*REQUIRED WORK:* Leaving nothing out, set down all the data exactly.

*INFORMATION GIVEN:*
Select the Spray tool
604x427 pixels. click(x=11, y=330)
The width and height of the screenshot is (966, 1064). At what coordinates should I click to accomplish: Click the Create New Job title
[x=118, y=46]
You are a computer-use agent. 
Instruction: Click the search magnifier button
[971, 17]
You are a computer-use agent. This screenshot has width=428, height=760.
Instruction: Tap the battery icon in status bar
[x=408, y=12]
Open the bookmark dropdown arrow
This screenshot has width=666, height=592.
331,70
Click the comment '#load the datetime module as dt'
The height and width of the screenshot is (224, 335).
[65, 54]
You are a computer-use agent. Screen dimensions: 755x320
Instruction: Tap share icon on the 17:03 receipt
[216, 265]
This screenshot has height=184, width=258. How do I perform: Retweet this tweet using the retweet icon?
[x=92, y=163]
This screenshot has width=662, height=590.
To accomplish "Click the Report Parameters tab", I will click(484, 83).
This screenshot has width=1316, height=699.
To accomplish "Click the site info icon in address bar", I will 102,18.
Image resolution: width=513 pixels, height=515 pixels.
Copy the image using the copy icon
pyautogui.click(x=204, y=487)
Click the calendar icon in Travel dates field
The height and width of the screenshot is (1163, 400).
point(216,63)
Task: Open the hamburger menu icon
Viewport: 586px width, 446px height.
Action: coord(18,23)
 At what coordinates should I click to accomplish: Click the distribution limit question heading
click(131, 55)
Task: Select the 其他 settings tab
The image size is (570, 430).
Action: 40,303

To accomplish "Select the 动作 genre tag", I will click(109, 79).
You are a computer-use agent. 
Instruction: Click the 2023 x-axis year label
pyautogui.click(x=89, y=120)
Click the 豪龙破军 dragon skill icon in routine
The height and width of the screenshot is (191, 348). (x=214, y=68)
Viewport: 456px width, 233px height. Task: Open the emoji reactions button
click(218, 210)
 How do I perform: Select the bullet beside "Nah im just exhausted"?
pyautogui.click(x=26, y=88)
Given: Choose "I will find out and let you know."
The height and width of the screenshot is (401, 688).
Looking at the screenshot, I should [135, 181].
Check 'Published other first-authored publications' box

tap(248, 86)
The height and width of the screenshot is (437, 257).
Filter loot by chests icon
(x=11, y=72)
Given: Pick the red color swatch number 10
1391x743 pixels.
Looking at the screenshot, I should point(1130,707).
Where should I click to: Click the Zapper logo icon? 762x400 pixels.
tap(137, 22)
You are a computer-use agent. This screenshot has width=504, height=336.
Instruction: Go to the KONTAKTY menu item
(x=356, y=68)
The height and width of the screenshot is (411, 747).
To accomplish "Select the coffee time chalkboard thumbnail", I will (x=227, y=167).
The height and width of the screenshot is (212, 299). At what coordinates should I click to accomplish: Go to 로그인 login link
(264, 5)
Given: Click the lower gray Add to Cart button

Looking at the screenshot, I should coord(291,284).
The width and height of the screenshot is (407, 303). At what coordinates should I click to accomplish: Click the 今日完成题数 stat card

*RESPONSE:*
Select the Spray tool
604x427 pixels. click(x=11, y=330)
The width and height of the screenshot is (966, 1064). At what coordinates should I click to accomplish: Click the Create New Job title
[x=118, y=46]
You are a computer-use agent. 
Instruction: Click the search magnifier button
[971, 17]
You are a computer-use agent. This screenshot has width=428, height=760.
Instruction: Tap the battery icon in status bar
[x=408, y=12]
Open the bookmark dropdown arrow
This screenshot has width=666, height=592.
331,70
Click the comment '#load the datetime module as dt'
The height and width of the screenshot is (224, 335).
[65, 54]
You are a computer-use agent. Screen dimensions: 755x320
Instruction: Tap share icon on the 17:03 receipt
[216, 265]
This screenshot has height=184, width=258. How do I perform: Retweet this tweet using the retweet icon?
[x=92, y=163]
This screenshot has width=662, height=590.
To accomplish "Click the Report Parameters tab", I will click(484, 83).
This screenshot has width=1316, height=699.
To accomplish "Click the site info icon in address bar", I will 102,18.
Image resolution: width=513 pixels, height=515 pixels.
Copy the image using the copy icon
pyautogui.click(x=204, y=487)
Click the calendar icon in Travel dates field
The height and width of the screenshot is (1163, 400).
point(216,63)
Task: Open the hamburger menu icon
Viewport: 586px width, 446px height.
Action: coord(18,23)
 At what coordinates should I click to accomplish: Click the distribution limit question heading
click(131, 55)
Task: Select the 其他 settings tab
The image size is (570, 430).
Action: 40,303

To accomplish "Select the 动作 genre tag", I will click(109, 79).
You are a computer-use agent. 
Instruction: Click the 2023 x-axis year label
pyautogui.click(x=89, y=120)
Click the 豪龙破军 dragon skill icon in routine
The height and width of the screenshot is (191, 348). (x=214, y=68)
Viewport: 456px width, 233px height. Task: Open the emoji reactions button
click(218, 210)
 How do I perform: Select the bullet beside "Nah im just exhausted"?
pyautogui.click(x=26, y=88)
Given: Choose "I will find out and let you know."
The height and width of the screenshot is (401, 688).
Looking at the screenshot, I should [135, 181].
Check 'Published other first-authored publications' box

tap(248, 86)
The height and width of the screenshot is (437, 257).
Filter loot by chests icon
(x=11, y=72)
Given: Pick the red color swatch number 10
1391x743 pixels.
Looking at the screenshot, I should point(1130,707).
Where should I click to: Click the Zapper logo icon? 762x400 pixels.
tap(137, 22)
You are a computer-use agent. This screenshot has width=504, height=336.
Instruction: Go to the KONTAKTY menu item
(x=356, y=68)
The height and width of the screenshot is (411, 747).
To accomplish "Select the coffee time chalkboard thumbnail", I will (x=227, y=167).
The height and width of the screenshot is (212, 299). At what coordinates should I click to accomplish: Go to 로그인 login link
(264, 5)
Given: Click the lower gray Add to Cart button

Looking at the screenshot, I should coord(291,284).
The width and height of the screenshot is (407, 303). At what coordinates should I click to accomplish: Click the 今日完成题数 stat card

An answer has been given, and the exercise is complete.